Quando Alice enlouqueceu,

Pôs-se a torre a sonhar...

Viu uma lua no céu,

Viu outra lua no mar.

O papel em sua mão já não tinha mais cor, nem cheiro e provavelmente nem sabor, caso ela fosse o experimentar. Havia o girado tantas e tantas vezes pelos dedos que era como se enxergasse nele algo bem maior do que um mero papel de bala. Quando a conheci era dessa forma que ela estava. Sentada em sua cama, mexendo loucamente aquele papel como se ela pudesse fazer ele ter uma vida, como se ele fosse falar com ela e rir e dar um pouco de luz a sua vida tão morta. No momento, me incomodei. Alice não me respondia, não me olhava e, duvido, que me ouvia. Passei muito tempo indo visitá-la e saindo mais irritado do que gostaria, mas isso já faz muito tempo e eu já não sou o mesmo.

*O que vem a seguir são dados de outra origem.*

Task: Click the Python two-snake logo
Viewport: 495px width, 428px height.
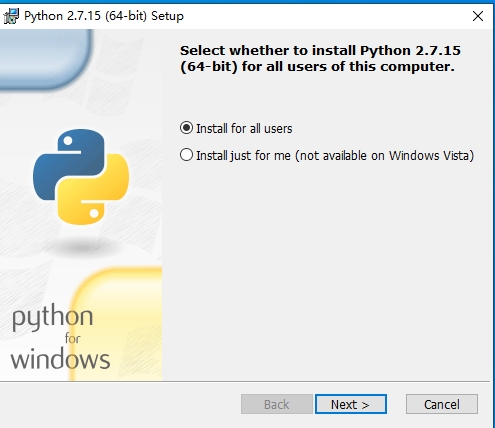Action: (81, 177)
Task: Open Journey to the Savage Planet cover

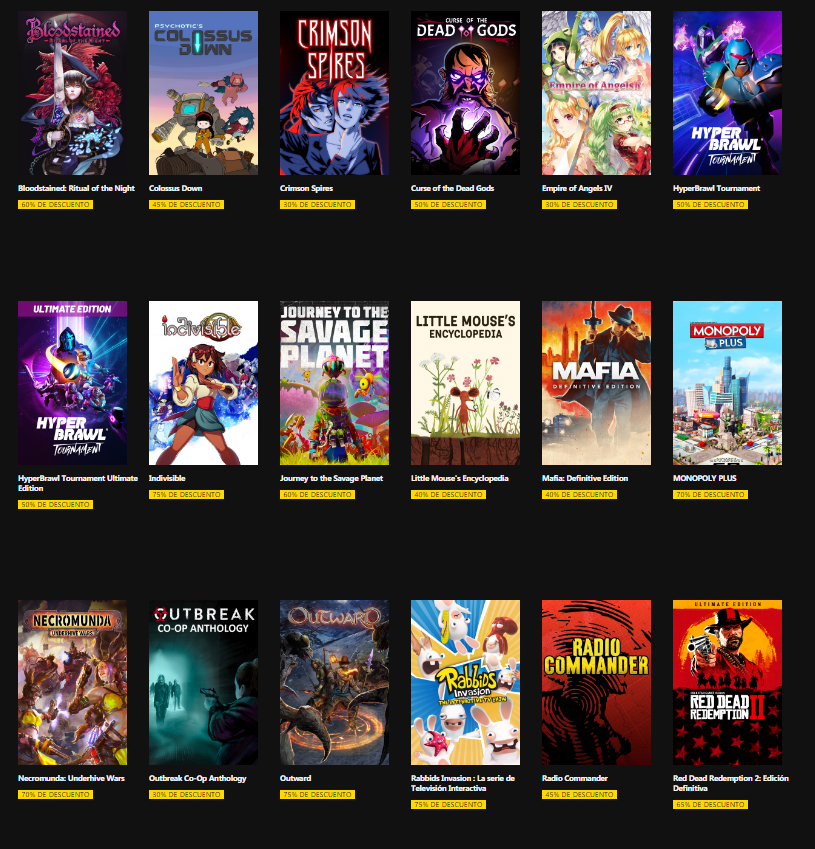Action: pyautogui.click(x=335, y=383)
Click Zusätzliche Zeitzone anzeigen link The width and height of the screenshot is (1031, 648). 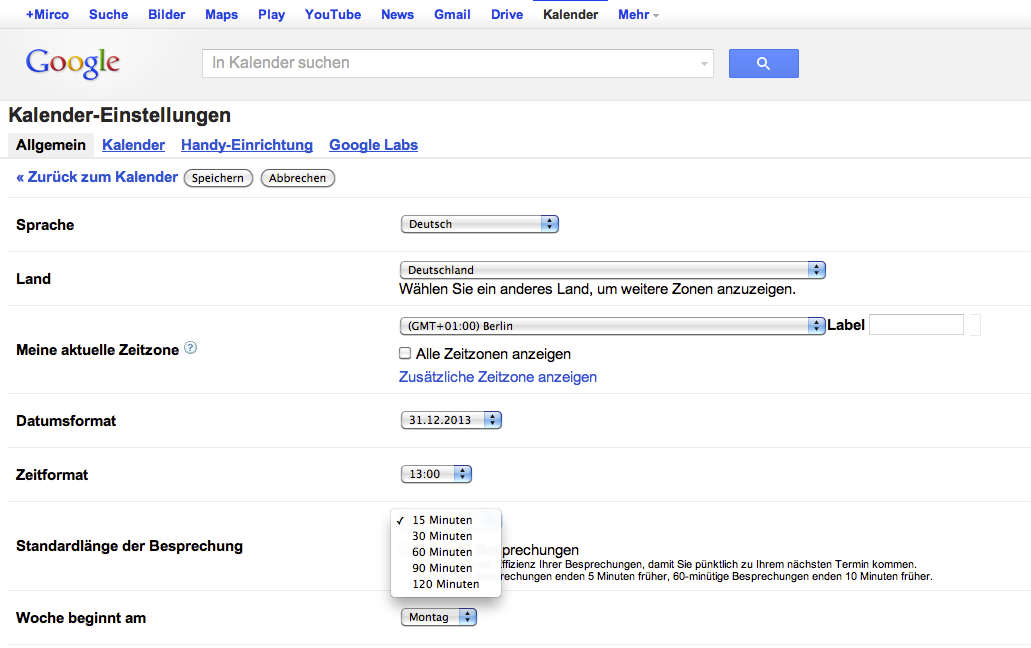click(498, 377)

Queria, eu, que Alice também não fosse mais a mesma. Queria que ela estivesse rindo e não gritando, conversando e não chorando, andando e não se encolhendo. Queria que aquela vida que um dia já havia sido dela voltasse e lhe abraçasse com a mesma forma com que ela se machucava. Mas isso não aconteceu e eu sei que não vai acontecer.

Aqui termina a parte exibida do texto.